Corpus of Electronic Texts Edition
Muirchú's Life of Patrick (Author: Muirchú maccu Machtheni)

Chapter 8


I 23 (22) = B II 4. (1) There was a man in the territory of the Ulaid in Patrick's time, Macc Cuill moccu Greccae. He was a fierce and wicked ruler, so much so that he was (sur)named Cyclops. (2) His thoughts were evil, his words haughty, his deeds wicked, his spirit bitter, his temper angry, his body given to sin, his mind cruel, his life pagan, his conscience vain. (3) In his godlessness he had sunk so low that one day, as he sat in a wild place high up in the hills, in Druim moccu Echach, where this bandit daily exercised his harsh rule, wear—ing emblems of the most wicked cruelty and cruelly killing wayfarers as they passed by, (4) he saw Patrick coming along, shining with the bright light of faith and, as it were, the wondrous diadem of heavenly glory, making his way towards his destination with unshaken confidence in his teaching. (Macc Cuill) thought of killing him and said to his followers: (5) ‘Look, here comes the man who seduces and perverts people, who is in the habit of performing tricks in order to deceive people and to seduce many. Let us go and set a trap for him to find out whether that god in whom he glories has any power.’ (6) So they set a trap for the holy man in this way: They made one of their company, who was in perfect health, lie down in their midst, covered with a cloak and pretending to be mortally ill, with the intention of testing the holy


man by this deceit. They called the holy man a seducer, his miracles tricks, and his prayers black magic. (7) Accordingly, as Patrick and his disciples approached, the pagans said to him: ‘Look, one of us has just fallen ill; come and sing over him some incantations of your sect, per- haps he may be healed.’ (8) Holy Patrick, however, knowing all their ruses and pretences, said firmly and intrepidly: ‘It would not be strange if he had been ill’, and when the companions of the man who had feigned illness uncovered his face they found him dead. (9) Dumbfounded and astonished by such a miracle, the pagans said to themselves: ‘This is truly a man of God; we have done wrong in seeking to trap him.’ (10) Holy Patrick, however, turned to Macc Cuill and said: ‘Why did you want to trap me?’ and the cruel tyrant replied: ‘I am sorry for what I have done. I shall do whatever you tell me to do, and now I give myself into the power of the high god whom you preach.’ (11) And holy Patrick said: ‘Believe, then, in the Lord my God Jesus, and confess your sins, and receive baptism in the name of the Father and the Son and the Holy Spirit.’ And he was converted in that hour, believed in eternal God, and was baptized. And after this Macc Cuill said further: (12) ‘I confess to you, my holy lord Patrick, that I had planned to kill you. Pass judgement, therefore, and state how much is due for such a great and wicked crime.’ (13) And Patrick said: ‘I cannot judge, but God will judge.

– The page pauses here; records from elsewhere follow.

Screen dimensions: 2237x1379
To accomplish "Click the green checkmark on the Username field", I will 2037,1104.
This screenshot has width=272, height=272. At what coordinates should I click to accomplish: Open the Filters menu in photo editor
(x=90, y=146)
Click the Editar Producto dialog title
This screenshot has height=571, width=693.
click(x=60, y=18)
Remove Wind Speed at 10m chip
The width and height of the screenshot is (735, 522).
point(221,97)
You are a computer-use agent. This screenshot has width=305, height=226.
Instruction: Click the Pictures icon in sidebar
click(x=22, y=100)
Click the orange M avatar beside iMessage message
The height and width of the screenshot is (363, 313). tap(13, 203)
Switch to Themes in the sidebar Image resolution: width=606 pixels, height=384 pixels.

You now go down to the seashore unarmed, and leave this part of Ireland without delay, (14) taking none of your property with you except one paltry short garment which just barely covers your body, neither eating nor drinking anything that grows in this island, with this emblem of your sin on your head, (15) and when you have come to the sea, fetter your feet with an iron chain, throw its key into the sea, board a small boat made of a single hide, without rudder or oar, and be ready to go wherever the wind and the sea shall carry you; and on whatever shore divine Providence may land you, dwell there and practise the divine commandments.’

(16) And Macc Cuill said: ‘I will do as you have told me. But


what shall we do about the dead man?’ And Patrick said: ‘He shall live and rise from death without pain.’ And Patrick raised him in that hour, and he came to life again in good health. (17) And Macc Cuill left without saying a word and went to the sea south of Mag Inis, with the confidence of unshaken faith. At the shore he fettered himself and threw the key into the sea as he had been told to do, (18) and put to sea in a small boat, and the north wind blew in his rear and took him southward and landed him at an island called Euonia. (19) There he found two admirable men, shining lights in faith and doctrine, who had been the first to preach the word of God and baptism in Euonia, and by their teaching the inhabitants of that island had been converted to the catholic faith. The names of the two men are Conindrus and Rumilus. (20) When they saw the man in his single garment they were surprised and took pity on him; they lifted him from the sea and received him hospitably. (21) Having found spiritual fathers in the place given him by God, he trained his body and soul according to their rule, and spent all the (remaining) time of his life there with those two holy bishops until he became their successor in the episcopate. This is Macc Cuill, bishop of Mane and prelate of Arde Huimnonn (the Isle of Man).